ONS ativa plano inédito para cortar excesso de energia no sistema elétrico nacional

O Operador Nacional do Sistema Elétrico implementou pela primeira vez uma medida de emergência para gerenciar o excedente de produção de energia no país.

Redação Giro Engenharia· atualizado em 08 de junho de 2026
ONS ativa plano inédito para cortar excesso de energia no sistema elétrico nacional

O Operador Nacional do Sistema Elétrico (ONS) acionou, pela primeira vez em sua história, um plano emergencial para controlar o excedente de geração de energia no Brasil. A medida, inédita, visa a equilibrar a oferta e a demanda no sistema elétrico nacional, frente a uma produção superior à necessidade de consumo.

Esta ativação representa um marco na gestão da rede elétrica do país, sinalizando um cenário atípico de sobrecarga de oferta. Historicamente, os planos emergenciais do ONS foram desenhados para lidar com a escassez de energia, como em períodos de seca ou falhas significativas na infraestrutura de transmissão.

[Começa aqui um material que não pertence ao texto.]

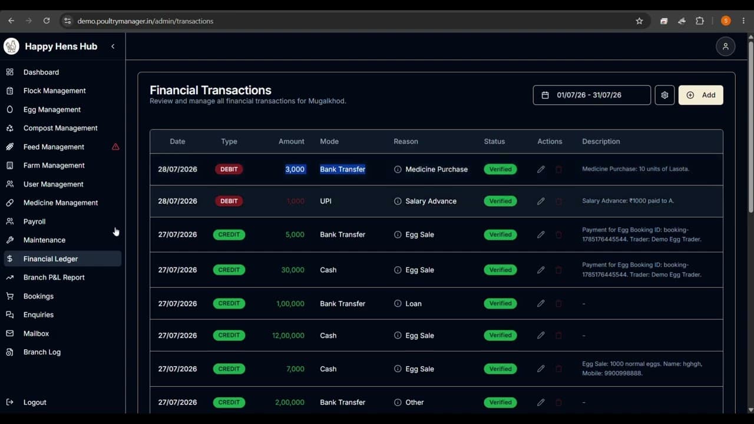Edit the 30,000 Cash Egg Sale entry

[541, 270]
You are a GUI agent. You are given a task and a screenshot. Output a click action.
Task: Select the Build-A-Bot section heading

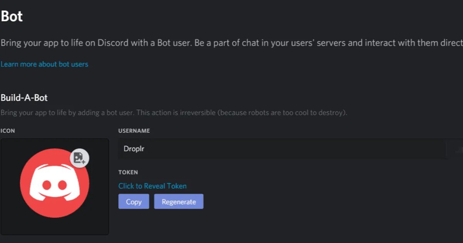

A decisão de reduzir a geração ocorre quando o volume de energia produzida excede a capacidade de consumo e de armazenamento, colocando em risco a estabilidade da rede. O ONS atua para evitar sobrecargas que poderiam levar a interrupções ou danos aos equipamentos.

O sistema elétrico brasileiro, de grande porte e complexidade, exige constante monitoramento e ajustes para manter a segurança operacional. O gerenciamento de excedentes de energia é tão crítico quanto o de déficits, demandando ações coordenadas para preservar a integridade da infraestrutura.

Para profissionais da engenharia e gestores de infraestrutura, este evento destaca a crescente necessidade de flexibilidade no planejamento e operação de sistemas de energia. Projetos futuros podem precisar incorporar maior capacidade de resposta a cenários de excesso, além dos tradicionais desafios de suprimento.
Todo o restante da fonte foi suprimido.